<<<<

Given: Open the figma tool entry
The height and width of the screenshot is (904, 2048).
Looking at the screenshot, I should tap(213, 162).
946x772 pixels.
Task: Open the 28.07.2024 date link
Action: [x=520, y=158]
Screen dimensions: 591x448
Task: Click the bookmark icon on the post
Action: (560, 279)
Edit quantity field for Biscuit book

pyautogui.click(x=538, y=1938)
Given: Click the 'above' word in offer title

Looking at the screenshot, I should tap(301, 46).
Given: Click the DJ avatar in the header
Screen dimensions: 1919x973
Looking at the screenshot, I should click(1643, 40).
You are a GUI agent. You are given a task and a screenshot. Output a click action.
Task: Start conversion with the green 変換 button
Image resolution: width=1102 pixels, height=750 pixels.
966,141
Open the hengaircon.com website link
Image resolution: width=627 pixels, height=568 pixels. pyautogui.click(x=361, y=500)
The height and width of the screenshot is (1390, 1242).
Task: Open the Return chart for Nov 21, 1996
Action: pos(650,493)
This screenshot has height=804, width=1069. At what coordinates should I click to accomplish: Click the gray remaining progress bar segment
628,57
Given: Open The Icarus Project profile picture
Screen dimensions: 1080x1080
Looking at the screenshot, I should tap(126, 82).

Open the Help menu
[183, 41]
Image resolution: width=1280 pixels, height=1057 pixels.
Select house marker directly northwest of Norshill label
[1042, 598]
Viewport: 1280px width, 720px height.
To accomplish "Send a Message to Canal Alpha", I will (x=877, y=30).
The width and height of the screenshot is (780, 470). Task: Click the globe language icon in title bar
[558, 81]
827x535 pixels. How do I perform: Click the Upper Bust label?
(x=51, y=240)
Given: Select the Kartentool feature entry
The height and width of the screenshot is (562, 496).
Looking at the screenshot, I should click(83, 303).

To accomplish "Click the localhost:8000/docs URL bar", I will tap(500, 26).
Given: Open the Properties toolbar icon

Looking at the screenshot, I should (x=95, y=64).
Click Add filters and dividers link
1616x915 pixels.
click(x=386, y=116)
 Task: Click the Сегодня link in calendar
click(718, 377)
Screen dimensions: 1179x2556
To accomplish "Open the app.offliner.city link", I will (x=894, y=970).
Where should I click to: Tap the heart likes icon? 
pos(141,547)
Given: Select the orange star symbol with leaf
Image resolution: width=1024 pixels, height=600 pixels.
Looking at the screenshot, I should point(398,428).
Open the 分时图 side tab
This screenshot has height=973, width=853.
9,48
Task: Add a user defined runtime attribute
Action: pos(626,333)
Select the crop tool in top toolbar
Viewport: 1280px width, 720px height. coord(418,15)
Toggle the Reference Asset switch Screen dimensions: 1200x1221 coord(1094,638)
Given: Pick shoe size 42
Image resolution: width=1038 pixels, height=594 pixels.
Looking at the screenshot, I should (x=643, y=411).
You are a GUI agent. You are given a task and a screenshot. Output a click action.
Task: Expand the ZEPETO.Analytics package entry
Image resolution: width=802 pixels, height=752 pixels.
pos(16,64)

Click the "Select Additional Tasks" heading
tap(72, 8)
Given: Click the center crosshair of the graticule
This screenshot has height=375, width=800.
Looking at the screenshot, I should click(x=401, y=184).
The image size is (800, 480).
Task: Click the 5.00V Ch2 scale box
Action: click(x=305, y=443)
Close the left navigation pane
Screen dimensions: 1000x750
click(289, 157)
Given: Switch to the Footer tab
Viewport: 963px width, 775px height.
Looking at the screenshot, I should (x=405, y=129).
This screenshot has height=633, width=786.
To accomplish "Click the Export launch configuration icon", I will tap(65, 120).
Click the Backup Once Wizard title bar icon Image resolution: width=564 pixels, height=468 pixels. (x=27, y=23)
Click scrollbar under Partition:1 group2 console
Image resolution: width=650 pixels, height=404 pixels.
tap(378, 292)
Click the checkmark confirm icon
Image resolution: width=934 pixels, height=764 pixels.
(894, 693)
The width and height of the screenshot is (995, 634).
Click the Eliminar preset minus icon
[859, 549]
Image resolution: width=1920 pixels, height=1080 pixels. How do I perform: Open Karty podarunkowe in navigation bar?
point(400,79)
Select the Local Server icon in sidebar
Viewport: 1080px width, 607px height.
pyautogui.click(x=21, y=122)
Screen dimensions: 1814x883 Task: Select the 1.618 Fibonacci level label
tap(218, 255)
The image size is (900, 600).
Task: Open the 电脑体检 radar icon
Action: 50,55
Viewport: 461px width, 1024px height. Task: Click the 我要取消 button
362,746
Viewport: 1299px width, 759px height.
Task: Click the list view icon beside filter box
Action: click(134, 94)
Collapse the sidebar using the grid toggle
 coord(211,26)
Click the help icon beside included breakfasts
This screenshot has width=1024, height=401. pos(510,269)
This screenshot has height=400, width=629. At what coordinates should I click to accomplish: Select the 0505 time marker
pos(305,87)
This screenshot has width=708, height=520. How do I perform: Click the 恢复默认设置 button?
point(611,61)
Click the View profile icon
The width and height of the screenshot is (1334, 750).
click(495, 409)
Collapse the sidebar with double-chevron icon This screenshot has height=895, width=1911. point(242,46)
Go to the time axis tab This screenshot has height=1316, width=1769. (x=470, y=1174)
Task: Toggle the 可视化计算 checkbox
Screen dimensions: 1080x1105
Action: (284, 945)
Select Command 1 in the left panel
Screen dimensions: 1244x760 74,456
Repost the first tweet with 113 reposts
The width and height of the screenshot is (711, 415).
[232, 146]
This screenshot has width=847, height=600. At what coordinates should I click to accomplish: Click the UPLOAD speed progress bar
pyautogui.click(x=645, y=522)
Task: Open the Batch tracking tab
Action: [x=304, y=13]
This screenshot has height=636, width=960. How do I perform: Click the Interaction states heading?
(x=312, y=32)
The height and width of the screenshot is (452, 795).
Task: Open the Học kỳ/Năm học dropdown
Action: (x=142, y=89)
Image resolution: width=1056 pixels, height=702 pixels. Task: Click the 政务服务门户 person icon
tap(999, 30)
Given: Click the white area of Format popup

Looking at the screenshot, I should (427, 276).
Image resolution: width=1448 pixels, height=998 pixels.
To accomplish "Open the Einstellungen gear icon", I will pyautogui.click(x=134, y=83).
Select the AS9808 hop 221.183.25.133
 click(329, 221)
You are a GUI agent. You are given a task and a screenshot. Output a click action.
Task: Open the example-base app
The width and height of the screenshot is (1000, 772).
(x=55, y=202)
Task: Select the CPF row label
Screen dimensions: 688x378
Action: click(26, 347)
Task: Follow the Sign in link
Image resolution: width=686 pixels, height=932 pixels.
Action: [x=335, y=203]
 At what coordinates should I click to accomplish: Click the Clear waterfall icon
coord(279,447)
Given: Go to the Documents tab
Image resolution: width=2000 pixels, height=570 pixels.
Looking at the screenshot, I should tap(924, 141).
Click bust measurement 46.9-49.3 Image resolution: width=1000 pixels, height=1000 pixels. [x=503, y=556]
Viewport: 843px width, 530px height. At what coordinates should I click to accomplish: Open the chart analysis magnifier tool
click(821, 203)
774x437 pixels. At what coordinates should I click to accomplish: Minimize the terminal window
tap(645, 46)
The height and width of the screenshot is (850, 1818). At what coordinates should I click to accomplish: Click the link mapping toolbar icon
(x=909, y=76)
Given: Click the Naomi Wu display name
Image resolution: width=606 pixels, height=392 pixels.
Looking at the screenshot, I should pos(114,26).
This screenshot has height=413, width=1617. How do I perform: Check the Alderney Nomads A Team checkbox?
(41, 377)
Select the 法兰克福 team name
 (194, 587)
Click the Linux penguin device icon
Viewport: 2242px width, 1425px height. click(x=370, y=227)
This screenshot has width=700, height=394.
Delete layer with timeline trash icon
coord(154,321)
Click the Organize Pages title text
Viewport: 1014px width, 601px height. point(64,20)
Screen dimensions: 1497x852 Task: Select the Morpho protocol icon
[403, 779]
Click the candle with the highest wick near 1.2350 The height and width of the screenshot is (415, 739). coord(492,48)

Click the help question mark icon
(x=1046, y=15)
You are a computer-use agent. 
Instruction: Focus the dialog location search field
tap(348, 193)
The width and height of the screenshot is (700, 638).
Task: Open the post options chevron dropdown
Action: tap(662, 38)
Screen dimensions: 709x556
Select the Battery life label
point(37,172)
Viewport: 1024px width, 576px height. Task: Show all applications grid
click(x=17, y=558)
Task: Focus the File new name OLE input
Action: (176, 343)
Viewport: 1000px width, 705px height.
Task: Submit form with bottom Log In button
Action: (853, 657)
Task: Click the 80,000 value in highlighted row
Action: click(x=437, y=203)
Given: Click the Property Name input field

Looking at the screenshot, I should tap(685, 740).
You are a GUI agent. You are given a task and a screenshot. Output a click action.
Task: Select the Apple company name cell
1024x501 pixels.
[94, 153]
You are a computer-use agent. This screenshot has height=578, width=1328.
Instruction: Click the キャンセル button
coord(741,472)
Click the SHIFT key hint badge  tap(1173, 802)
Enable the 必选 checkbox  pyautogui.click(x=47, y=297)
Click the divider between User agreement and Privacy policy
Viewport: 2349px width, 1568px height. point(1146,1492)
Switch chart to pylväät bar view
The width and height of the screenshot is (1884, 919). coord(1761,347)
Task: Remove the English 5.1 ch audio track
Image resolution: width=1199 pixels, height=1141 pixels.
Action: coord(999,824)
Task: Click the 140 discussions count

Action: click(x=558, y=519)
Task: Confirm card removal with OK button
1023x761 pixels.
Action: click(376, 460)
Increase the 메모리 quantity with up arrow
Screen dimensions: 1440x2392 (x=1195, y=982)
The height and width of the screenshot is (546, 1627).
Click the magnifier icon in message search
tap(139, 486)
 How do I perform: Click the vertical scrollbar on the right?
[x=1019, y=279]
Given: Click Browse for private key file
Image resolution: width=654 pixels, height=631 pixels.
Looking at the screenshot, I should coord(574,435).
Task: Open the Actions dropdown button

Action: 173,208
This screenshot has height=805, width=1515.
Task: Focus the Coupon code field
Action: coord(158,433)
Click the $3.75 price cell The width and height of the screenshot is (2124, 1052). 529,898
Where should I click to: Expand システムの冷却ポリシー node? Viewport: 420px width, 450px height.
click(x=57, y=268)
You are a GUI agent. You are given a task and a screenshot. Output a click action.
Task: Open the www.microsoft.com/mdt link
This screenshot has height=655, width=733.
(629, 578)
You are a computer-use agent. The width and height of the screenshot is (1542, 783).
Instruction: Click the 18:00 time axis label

>>>>

Using the entries above, tally every line that holds the word "entry". Answer with that number only.

3